TRIBUNNEWS.COM, JAKARTA - Gerakan
Nasional Anti Narkotika (Granat) mengajukan perlawanan hukum, terhadap
penetapan Ketua Pengadilan Tata Usaha Negara (PTUN) Jakarta Yodi Martono
Wahyunadi, yang menolak gugatan grasi terhadap terpidana narkotika
Schapelle Leigh Corby dan Peter Grobman.
"Kami melakukan
perlawanan hukum kepada Ketua PTUN, yang menyatakan perkara yang kami
ajukan bukan wewenang PTUN," ujar Hermasyah Dulaimikata, salah satu
advokat Granat kepada wartawan, usai mendaftarakan perlawanan ke
panitera PTUN Jakarta, Rabu (18/7/2012).Hermansyah mengatakan, grasi yang diberikan kepada dua WNA asing yang tersangkut kasus narkoba, merupakan keputusan tata usaha negara, yang merupakan kewenangan PTUN untuk mengadili jika ada suatu gugatan.
"Perlawanan hukum yang kami lakukan ini sudah sesuai pasal 62 ayat 1 huruf F UU tentang pengadilan tata usaha negara, yang isinya bila suatu perkara dalam proses dismissal ditolak PTUN, pihak penggugat boleh ajukan perlawanan ke ketua PTUN," jelasnya.

══════════════════════════════

■ Uraian Tugas: Sunting kutipan dari berita tentang perlawanan hukum Granat, mulai dari "TRIBUNNEWS.COM, JAKARTA - Gerakan" dan berlanjut hingga "ada suatu gugatan.", dengan mengganti "wartawan" menjadi "awak media".

■ Data Tersedia:
══════════════════════════════

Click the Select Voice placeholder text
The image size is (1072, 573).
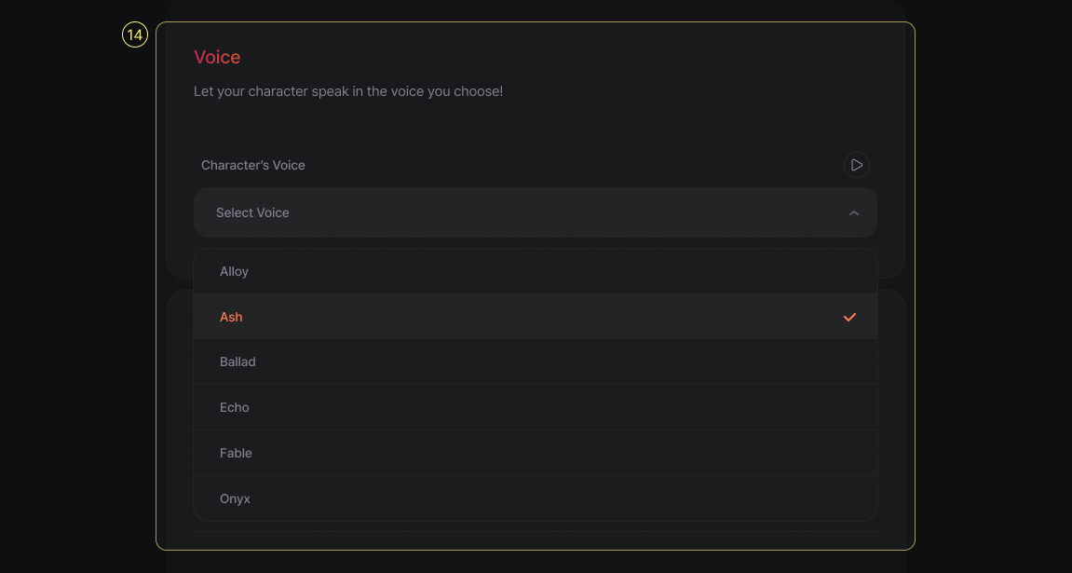coord(252,212)
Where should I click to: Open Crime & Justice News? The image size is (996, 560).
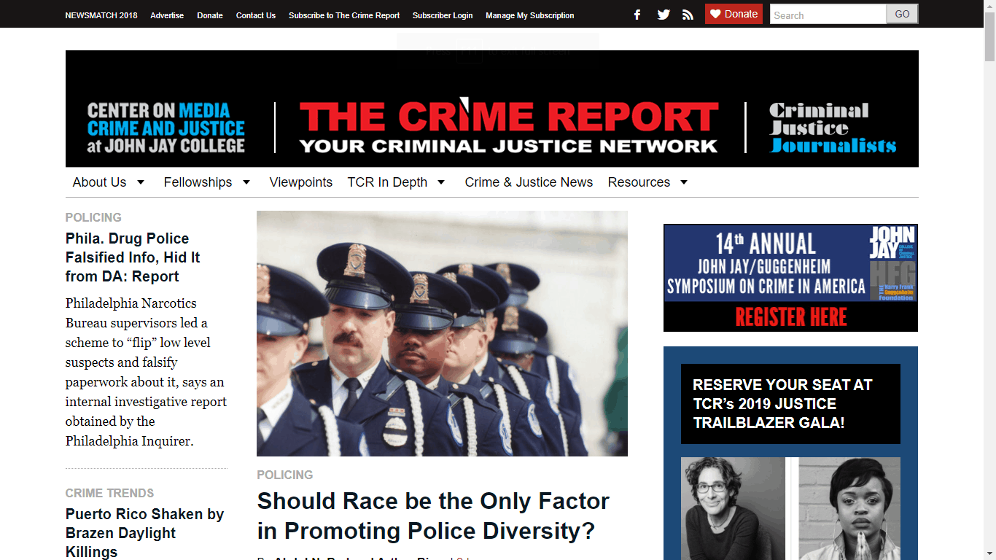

══════════════════════════════

■ Jawaban:
TRIBUNNEWS.COM, JAKARTA - Gerakan
Nasional Anti Narkotika (Granat) mengajukan perlawanan hukum, terhadap
penetapan Ketua Pengadilan Tata Usaha Negara (PTUN) Jakarta Yodi Martono
Wahyunadi, yang menolak gugatan grasi terhadap terpidana narkotika
Schapelle Leigh Corby dan Peter Grobman.
"Kami melakukan
perlawanan hukum kepada Ketua PTUN, yang menyatakan perkara yang kami
ajukan bukan wewenang PTUN," ujar Hermasyah Dulaimikata, salah satu
advokat Granat kepada awak media, usai mendaftarakan perlawanan ke
panitera PTUN Jakarta, Rabu (18/7/2012).Hermansyah mengatakan, grasi yang diberikan kepada dua WNA asing yang tersangkut kasus narkoba, merupakan keputusan tata usaha negara, yang merupakan kewenangan PTUN untuk mengadili jika ada suatu gugatan.